今回は、デザインとマーケティングの役割をもとに、その関係性やマーケティングの知識が役立つ場面、デザイナーにおすすめしたいマーケティングスキルなどを紹介します。

デザインにマーケティングの知識は必要?

マーケティングの知識はデザインに役立ちますが、デザイナーのスキルセットとして必須というわけではありません。制作会社にはデザイナーとマーケターそれぞれの部門・部署があったり、部分的に外注できたりするからです。しかし、デザイナーがマーケティングの知識を保有していることで、以下のような利点があると考えられます。

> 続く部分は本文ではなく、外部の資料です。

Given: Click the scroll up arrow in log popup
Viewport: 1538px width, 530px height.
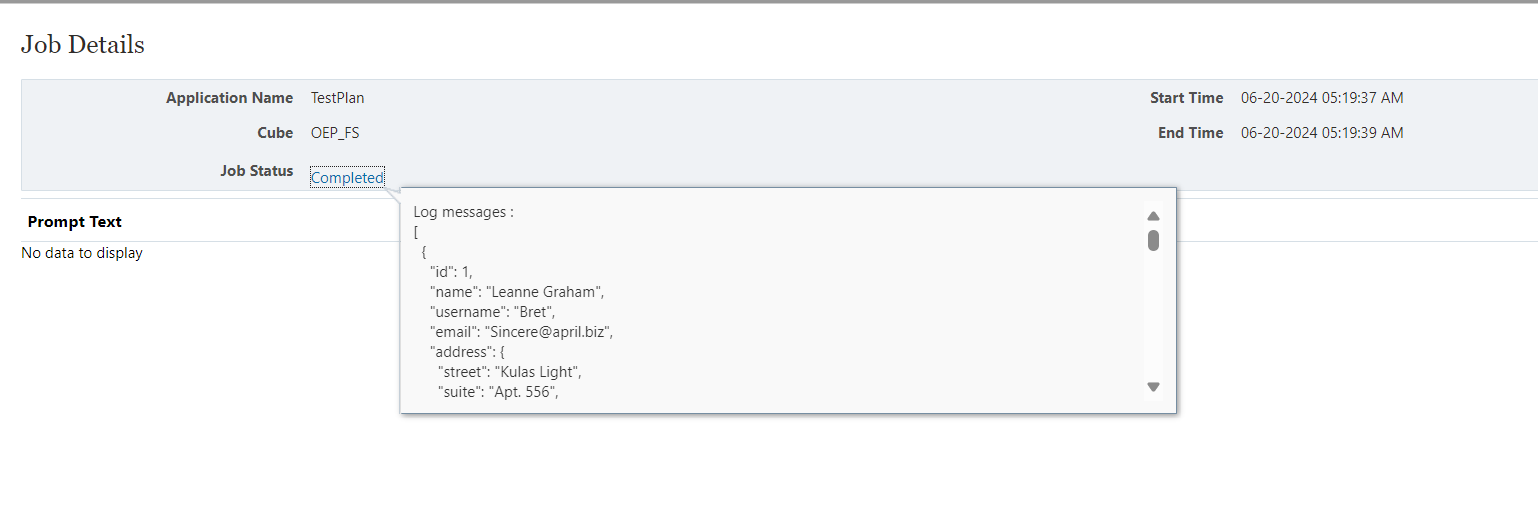Looking at the screenshot, I should point(1153,216).
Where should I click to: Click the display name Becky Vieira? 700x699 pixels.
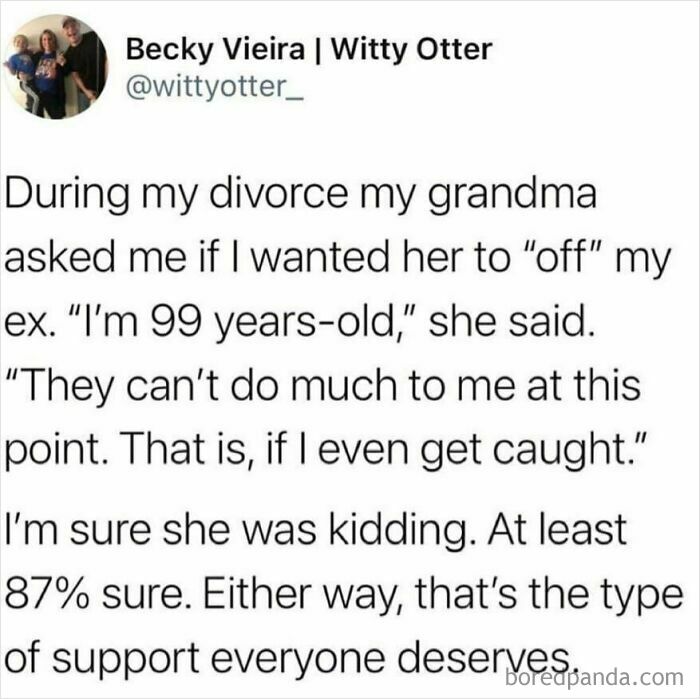(215, 49)

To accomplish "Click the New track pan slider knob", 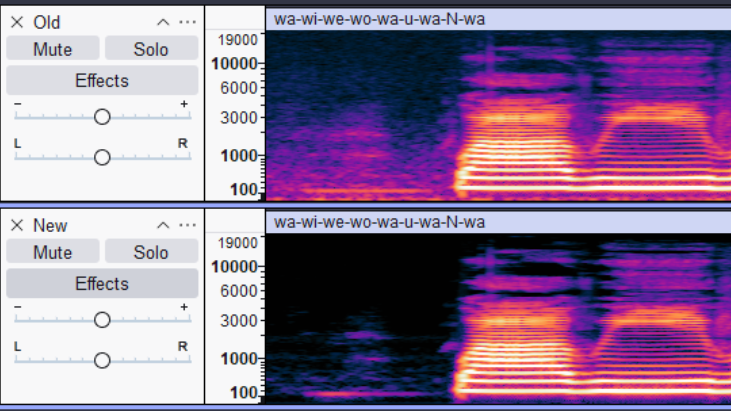I will [x=102, y=359].
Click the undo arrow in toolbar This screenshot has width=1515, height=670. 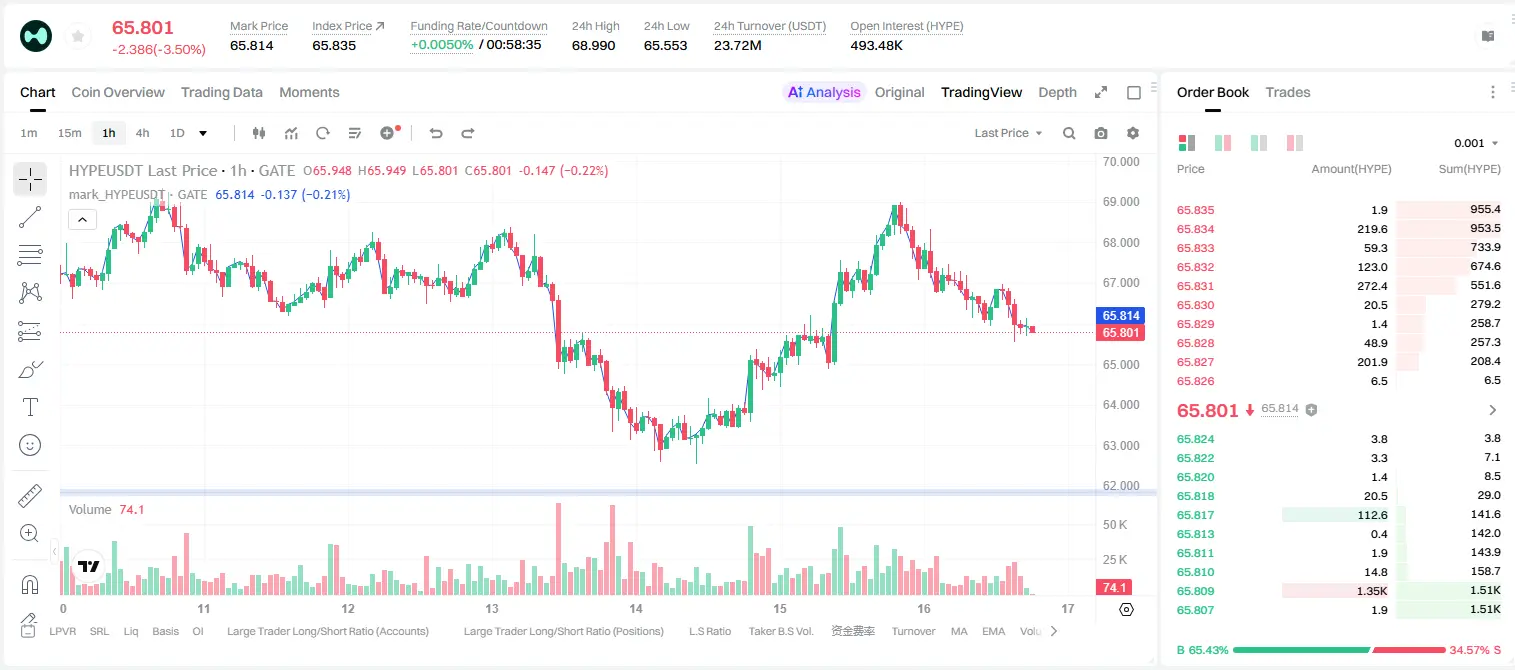436,133
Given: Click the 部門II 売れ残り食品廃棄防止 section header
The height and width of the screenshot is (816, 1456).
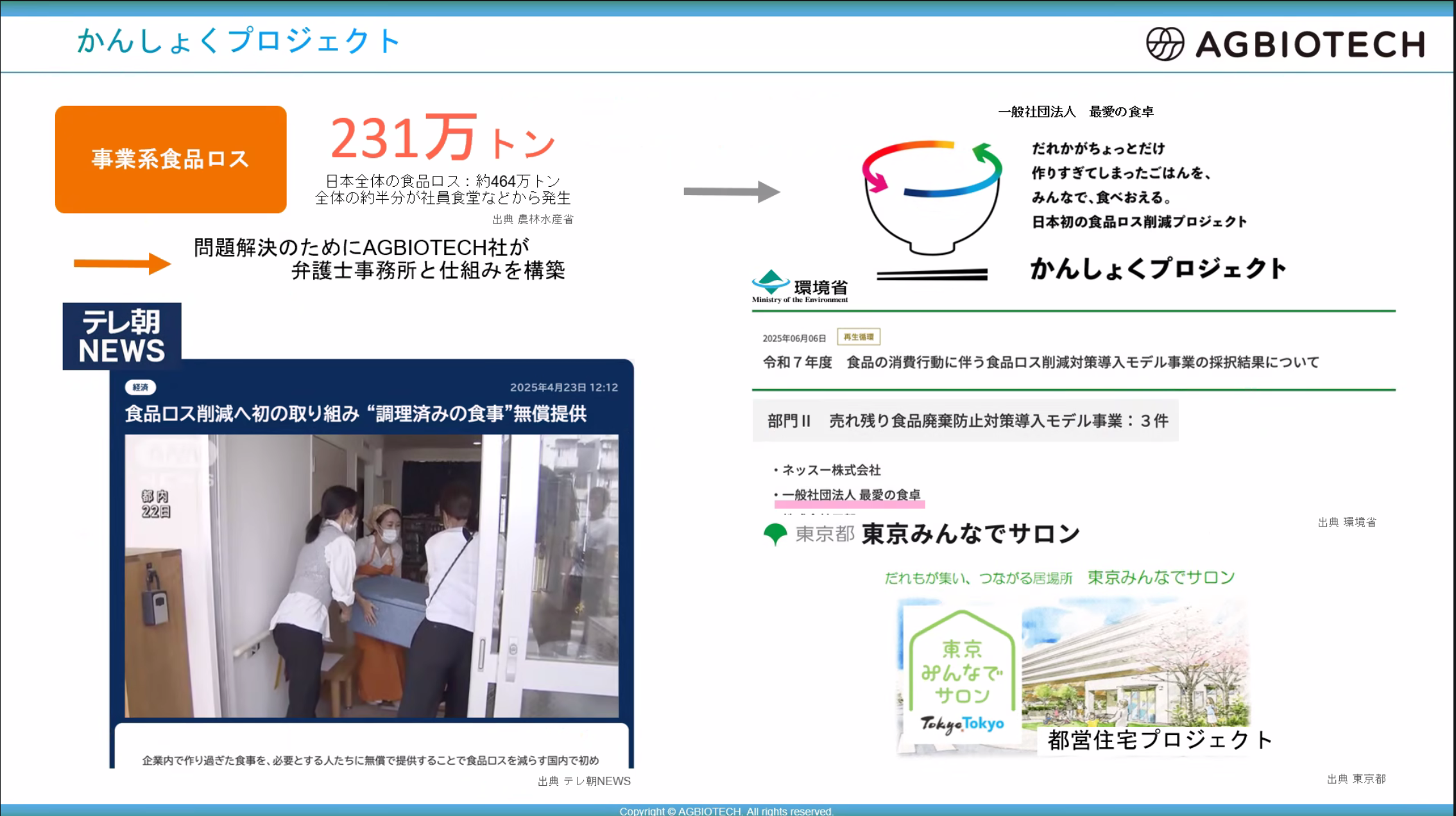Looking at the screenshot, I should point(966,421).
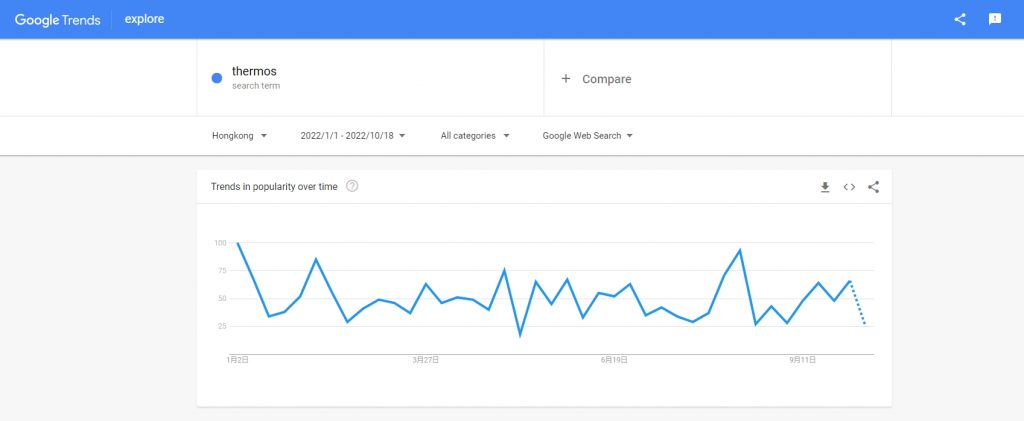Click the Google Trends logo
This screenshot has width=1024, height=421.
click(x=57, y=19)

  • 顧客理解が深まることで、ニーズに沿ったデザインを提案・実現できる
  • 関連部門のデータや意図を汲み取り、デザインに反映することができる
  • クライアントの課題解決に向けた提案やコンサルティング業務も担える

ただし、デザイナーにマーケティングの知識やスキルがあったとして、それを体現するデザインスキルがなければ意味がありません。デザインスキルがある前提でさらにマーケティングの知識を習得することで、より「成果をあげるデザイン」制作の実現が可能になるといえるでしょう。

デザインとマーケティングの関係性

実はデザインとマーケティングは密接な関係にあり、デザインにマーケティングの知識やスキルを活かすことで、ビジネスの成長を促します。どのようなつながりがあるのかを把握するために、まずはそれぞれの役割からUXデザインとの違いまで解説します。

デザインの役割

デザインの役割は、情報やアイデアを可視化させて課題を解決することです。よく混同しやすい言葉に「アート」がありますが、デザインは自己表現や問題提起をする「アート」とは異なります。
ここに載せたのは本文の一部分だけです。